Frequency hopping is perhaps the easiest to understand. Invented to improve security for military communications, it involves the transmitter switching the carrier frequency between channels in a seemingly random manner. The legitimate receiver will know the sequence and be able to switch its local oscillator in step. (Fig.3).

This is great for one-to-one or one-to-many secure communication, but in our many-to one or many-to-many domestic situation a fixed hopping sequence cannot be used. Hardware is usually incorporated in RF modules to enable Carrier Sense Multiple Access (CSMA) operation making FHSS possible. There are two flavours of CSMA: Collision Detect, where the transmitter abandons transmission when it realises another device is using the same channel and Collision Avoidance, where it checks to see if the ‘coast is clear’ before using a particular channel. As more and more devices try to access the limited number of channels within the band, performance degrades relatively gracefully until eventually, practical communication ceases. FHSS was designed to resist deliberate jamming by a narrowband interference signal simply by jumping away to another channel. In civilian applications it can handle accidental interference from other transmitters in the same way. Even if another device permanently blots out one or two channels, operations can continue.

DSSS

With DSSS, the NRZ data signal is modified using a random-code sequence (Fig.2c) rather like data whitening, except that the sequence is fixed (in this example an 11-bit code) and the register holding it is clocked at 11 times the data clock rate. This means that each logic 0 bit in the data is replaced by an 11 ‘chip’ sequence and a logic 1 by the inverse of the sequence. The bandwidth of the signal has as a result been increased by a Spreading Factor (SF) of 11 and, importantly, the power per Hz (Power Spectral Density) reduced by the same amount (Fig.4a). A whole lot of redundancy has been added with a single bit represented by a string of eleven ‘chips’. This modified baseband signal is then used to modulate an RF carrier in frequency or phase. The receiver demodulates the signal and then presents it to a correlator circuit which turns the chip sequences back into the original data signal. The correlator works by comparing a copy of the 11-bit chip code with the incoming chipped signal. When an exact match is found, its output briefly goes to a high positive value before returning to zero with the next chip clock pulse. On the other hand, a match with the inverse code generates a high negative pulse. It’s not difficult to reconstruct the NRZ logic signal from this sequence of bipolar pulses,

You might imagine that other 11-bit sequences within the chipped data would generate at least some output from the correlator. In fact, they don’t. If some noise flips one or two chip values all that happens is that the size of the match output is reduced. The reason lies with that 11-bit chip code. It’s a very special code called a Barker code and there are very few of them. Now you can see the effect of redundancy – loss of a few chips will not lead to loss of the whole data bit.
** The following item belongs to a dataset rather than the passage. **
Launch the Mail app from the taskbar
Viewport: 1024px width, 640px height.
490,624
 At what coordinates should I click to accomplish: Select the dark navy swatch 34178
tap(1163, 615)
Effect of Interference and Noise on a DSSS System

Fig.4b shows a burst of narrowband interference (or jamming) from a nearby non-DSSS signal. Fig.4c shows the spectrum of the data signal and interference after dispreading by the correlator. The data signal spectrum is back where it was, but the interference has been spread. The difference in the data power spectral density before and after despreading is called Processor Gain. Obviously if a large number of simultaneous interference signals intrude into the bandwidth occupied by the spread signal then there may be trouble. There may even be what’s called a Coexistence problem where different communications systems operate in close proximity. Here is an example.

The Coexistence problem: Wi-Fi versus Bluetooth

A coexistence problem surfaced some time ago between Bluetooth which uses FHSS and Wi-Fi working with DSSS. Both systems operate in the same 2.4GHz ISM frequency band, so contention is inevitable. Both have very short range and one way of dealing with the problem is physical separation. Bluetooth class 3 devices have a maximum range of about 1m, with the commonly used class 2 coming in at 5 to 10m. Of course there is nothing to stop you using a class 3 transmitter (low RF power output) with a class 2 receiver (higher sensitivity). Bluetooth also uses Adaptive Frequency Hopping which avoids heavily used areas of the band. A third mechanism for coexistence is being used in the latest generation of transceiver devices. These contain the hardware for both Bluetooth and Wi-Fi communication with a co-ordinator circuit which prevents both transmitting at the same time. A more recent clash has been found between Bluetooth and 4G mobile phone signals when the two systems are co-located in a smartphone. This has led to the issue of Bluetooth version 4.1 which allows coordination with the 4G transmitter as described above.

CSS

The latest spread spectrum technique is also one of the oldest, being used originally to improve radar performance. Each coded bit consists of a sine-wave linearly rising in frequency across the NRZ bit interval – a ‘chirp’. (Fig.5). Notice that logic 1 and logic 0 are both represented by a rising frequency signal, but have opposite phase to each other; rather like the code sequence and its inverse with DSSS, but with a massive increase in the equivalent chip/bit rate. The frequency range of the chirp defines the bandwidth of the coded baseband signal, so roughly:

For DSSS, Rc = Rb x SF   where Rc = Chip rate   Rb = Bit rate   SF = Spreading Factor

But for CSS, Rc = Rb x 2SF that’s 2 to the power SF!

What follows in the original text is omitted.